Their kids were too little to trick-or-treat. But Halloween was coming, so the women approached First Selectman Joe Arcudi with an idea: have a costume parade up Main Street.
Gwen and Brie printed flyers. Stew’s donated cider and cookies. The Bedford Middle School band played.
The Westport News was there.
Writer Harold Hornstein described “the panorama of precious little people.”
He described 3-year-old Michael Friedman, dressed up as Mets star Bobby Bonilla.
Ryan Fazio — also 3 — was an airline pilot. He said he wanted to take Concorde to California.
Johnny Fable, 2, was a kitty cat.
A scene from last year's Halloween parade. (Photo courtesy Matthew Vinci/The Hour)
“I can’t believe this many kids showed up,” said Gwen (dressed as a witch).

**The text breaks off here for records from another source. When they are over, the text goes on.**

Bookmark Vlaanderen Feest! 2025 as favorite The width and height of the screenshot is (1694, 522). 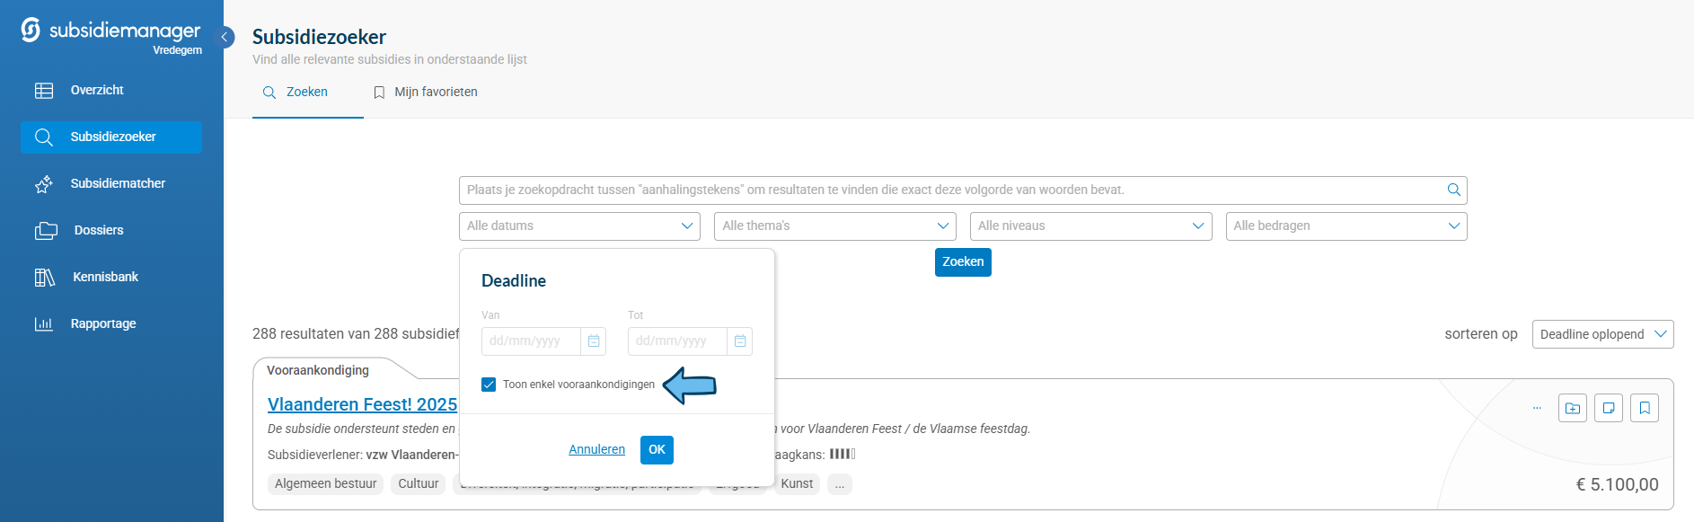[x=1645, y=408]
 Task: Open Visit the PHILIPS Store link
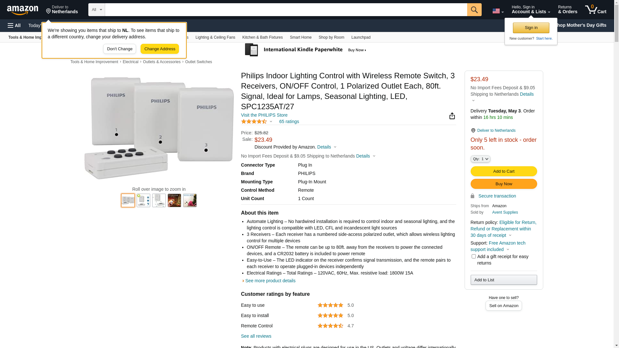(x=264, y=115)
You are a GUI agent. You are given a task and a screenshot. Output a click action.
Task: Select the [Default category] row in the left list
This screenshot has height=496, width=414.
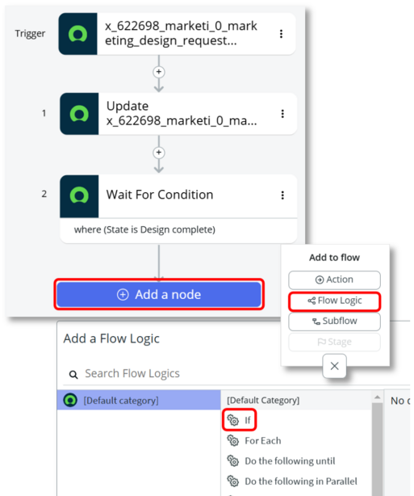coord(139,400)
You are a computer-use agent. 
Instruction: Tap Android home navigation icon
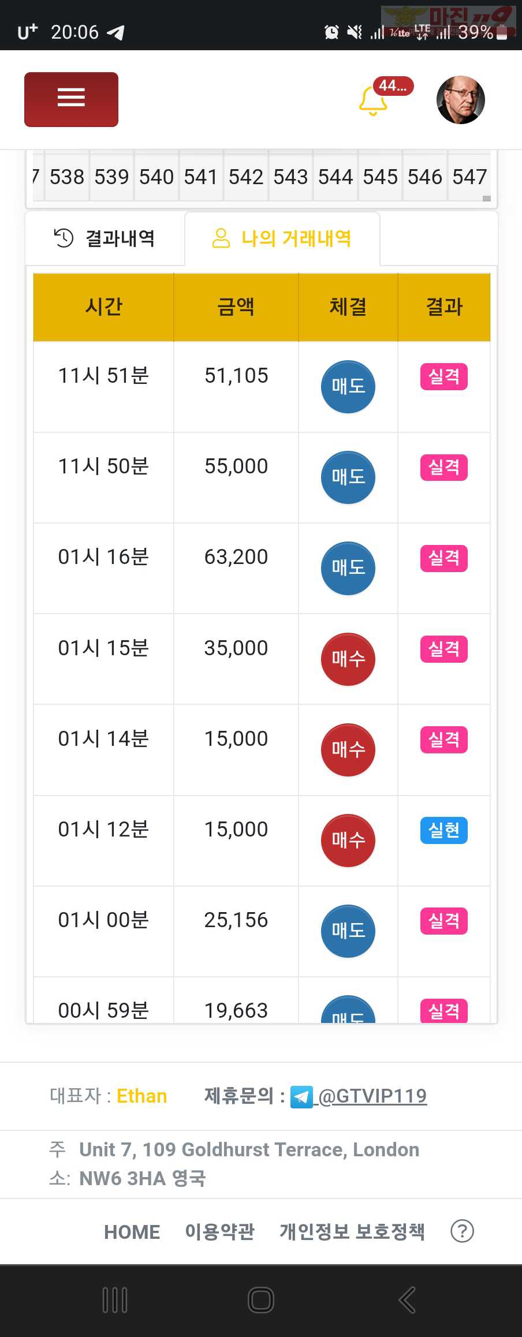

Police Department inspector Steve Smith — “I came as a cop” — estimated 150 children paraded from the YMCA to The Limited (now Vineyard Vines).
“This is the cutest thing I’ve ever seen in my life,” added spectator Nina Morse.
Writer Harold Hornstein predicted, “From the amount of tots, it might well become an annual fixture.”
It has.
The organizers’ kids grew older. They moved on to actual trick-or-treating (and, perhaps, Mischief Nighting, then high school — and now college — partying).
The Garrisons moved to London. The Downtown Merchants Association, PAL and Parks and Recreation Department took over the event.
This year’s event got rained out. (It was not the 1st time.) Still, tons of kids — and camera-wielding parents — gathered at Town Hall, for the traditional cider and cookies.
No one was dressed as a Concorde pilot.
Then again, in 1993 no one came in a Kim Kardashian costume.
There’s no telling what the cool outfit will be 18 years from now, in 2029.
Hopefully though, kids will still parade up Main Street a few days before Halloween.
And today’s participants will look back at photos of their then-3-year-old selves, and look forward to the day their own children will dress up for their own Halloween parade.